Both counties have tiny Catholic communities and John Paul's 96th trip abroad is seen as a continuation of his ecumenical efforts to promote dialogue between leaders of different religions.
Bulgaria is the sixth Eastern Orthodox country to be visited by the pope, after trips to Romania, Greece, Georgia, Ukraine and Armenia.
The Orthodox churches of Bulgaria and Russia have a particularly close historical relationship, and observers are commenting that John Paul's visit is a further step toward melting the ice with Russian Patriarch Alexei II, who has so far adamantly opposed a papal visit to the world's most populous and important Orthodox nation.
"The Apostolic visit of the Holy Father is a historic event as far as it makes possible a meeting between Eastern and Western Europe," said the apostolic nuncio to Bulgaria, Monsignor Antonio Menini.
"This meeting will make everyone, here in Bulgaria as well, to rediscover the Christian roots on the European continent and the joint contribution that the West and the East can make to build a common European home," Menini said.
The centuries-long conflict between Catholic and Orthodox Christians has deep roots, and the process of drawing together the two churches is a difficult one, as evidenced by the refusal of the head of the Bulgarian Church, Patriarch Maxim, to attend the official welcoming ceremony in honor of the pope. Maxim even changed the timing of a Holy Mass in Bulgaria's largest Orthodox shrine -- in an effort to prevent John Paul from attending.

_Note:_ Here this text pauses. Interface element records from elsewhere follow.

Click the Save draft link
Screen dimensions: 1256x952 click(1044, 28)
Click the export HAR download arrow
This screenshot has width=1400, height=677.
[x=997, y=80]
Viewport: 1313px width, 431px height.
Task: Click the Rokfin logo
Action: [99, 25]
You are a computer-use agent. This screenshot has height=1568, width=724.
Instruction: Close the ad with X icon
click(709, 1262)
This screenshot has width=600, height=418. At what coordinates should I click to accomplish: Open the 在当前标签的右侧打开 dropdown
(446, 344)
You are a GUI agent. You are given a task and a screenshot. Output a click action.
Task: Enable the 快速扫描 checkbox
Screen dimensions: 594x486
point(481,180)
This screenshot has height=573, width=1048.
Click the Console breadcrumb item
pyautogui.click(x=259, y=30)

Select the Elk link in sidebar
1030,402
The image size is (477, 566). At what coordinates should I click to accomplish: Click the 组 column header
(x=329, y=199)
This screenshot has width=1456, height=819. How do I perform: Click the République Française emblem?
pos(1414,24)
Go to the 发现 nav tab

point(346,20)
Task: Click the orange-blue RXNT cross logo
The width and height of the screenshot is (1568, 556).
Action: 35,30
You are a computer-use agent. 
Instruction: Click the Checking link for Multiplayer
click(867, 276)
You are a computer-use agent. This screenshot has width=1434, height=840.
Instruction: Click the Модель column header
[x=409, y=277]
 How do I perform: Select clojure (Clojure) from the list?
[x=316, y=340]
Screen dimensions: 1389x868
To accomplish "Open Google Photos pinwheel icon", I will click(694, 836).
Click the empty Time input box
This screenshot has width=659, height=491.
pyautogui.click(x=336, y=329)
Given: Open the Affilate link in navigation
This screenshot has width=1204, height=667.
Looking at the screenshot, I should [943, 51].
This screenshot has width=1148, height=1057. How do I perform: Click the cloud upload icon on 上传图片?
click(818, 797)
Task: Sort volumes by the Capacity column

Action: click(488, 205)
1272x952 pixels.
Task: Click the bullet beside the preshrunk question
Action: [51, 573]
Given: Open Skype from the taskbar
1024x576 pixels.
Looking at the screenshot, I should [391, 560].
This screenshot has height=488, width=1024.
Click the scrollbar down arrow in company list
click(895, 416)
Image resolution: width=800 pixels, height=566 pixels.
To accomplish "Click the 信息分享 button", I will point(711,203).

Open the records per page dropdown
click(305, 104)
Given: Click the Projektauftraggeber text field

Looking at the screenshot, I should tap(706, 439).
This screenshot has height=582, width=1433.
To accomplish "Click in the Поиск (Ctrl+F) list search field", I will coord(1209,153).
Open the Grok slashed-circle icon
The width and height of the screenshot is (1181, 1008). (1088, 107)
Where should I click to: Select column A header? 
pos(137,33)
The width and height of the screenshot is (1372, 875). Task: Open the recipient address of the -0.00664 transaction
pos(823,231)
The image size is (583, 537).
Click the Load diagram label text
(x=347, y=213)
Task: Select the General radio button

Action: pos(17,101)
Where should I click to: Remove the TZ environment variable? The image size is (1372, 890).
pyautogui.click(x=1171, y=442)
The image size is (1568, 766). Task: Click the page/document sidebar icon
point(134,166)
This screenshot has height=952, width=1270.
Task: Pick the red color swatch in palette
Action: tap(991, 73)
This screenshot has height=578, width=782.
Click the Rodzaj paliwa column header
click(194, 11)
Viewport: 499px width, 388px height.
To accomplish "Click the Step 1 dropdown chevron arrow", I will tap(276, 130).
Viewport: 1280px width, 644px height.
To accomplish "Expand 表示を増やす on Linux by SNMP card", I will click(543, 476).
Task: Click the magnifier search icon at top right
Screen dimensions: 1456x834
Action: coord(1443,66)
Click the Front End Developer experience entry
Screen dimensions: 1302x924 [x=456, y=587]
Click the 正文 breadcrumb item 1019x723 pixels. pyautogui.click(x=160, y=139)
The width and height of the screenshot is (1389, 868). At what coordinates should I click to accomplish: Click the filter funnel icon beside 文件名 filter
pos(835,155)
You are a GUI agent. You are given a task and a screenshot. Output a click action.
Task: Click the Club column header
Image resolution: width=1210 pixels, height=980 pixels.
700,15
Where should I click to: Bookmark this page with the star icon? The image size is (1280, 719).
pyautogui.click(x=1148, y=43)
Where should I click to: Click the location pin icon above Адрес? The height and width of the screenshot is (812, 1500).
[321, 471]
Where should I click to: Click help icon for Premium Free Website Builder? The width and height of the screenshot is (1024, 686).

Nevertheless, the patriarch agreed, after much cajoling by the country's politicians, to receive the pope at his seat of power, the Holy Synod.
Since the fall of communism in 1989, Bulgaria's politicians have been eager to bring John Paul to Bulgaria, hoping that his visit would help overcome lingering suspicions that the country's secret service was involved in the failed attempt on the pope's life.
Several Bulgarian heads of state extended invitations, but the patriarch of the Orthodox Church never joined them. Finally a national committee to bring John Paul to Bulgaria was formed several years ago. It collected over 100,000 signatures, and their efforts were successful.
Authorities are worried that something untoward could happen to John Paul while in Bulgaria, and the security measures are unprecedented.
As a result, the center of the capital is virtually paralyzed. In order to get to work or to their homes in the restricted area, people have to have a special permit from the police.
The security measures extend to the pope's two scheduled trips outside Sofia and are bound to cause havoc in the daily lives of Bulgarians. Most of them accept the tight security and are welcoming the visit as a historic occasion, bound to improve the country's image abroad.
Polls conducted on the eve of the papal visit indicated that about 37 percent of Bulgarians responding to the surveys said they want to go the streets to welcome the pontiff. There are more than 8 million Bulgarians.
The culmination of John Paul's trip to Bulgaria will be his visit on Sunday to Plovdiv, the country's second-largest city, founded centuries ago and the center of Catholicism in Bulgaria.
There the pope is scheduled to preside over a 3-hour-long Holy Liturgy with Beatification, proclaiming as martyrs three Catholic priests executed by the communist regime in 1952.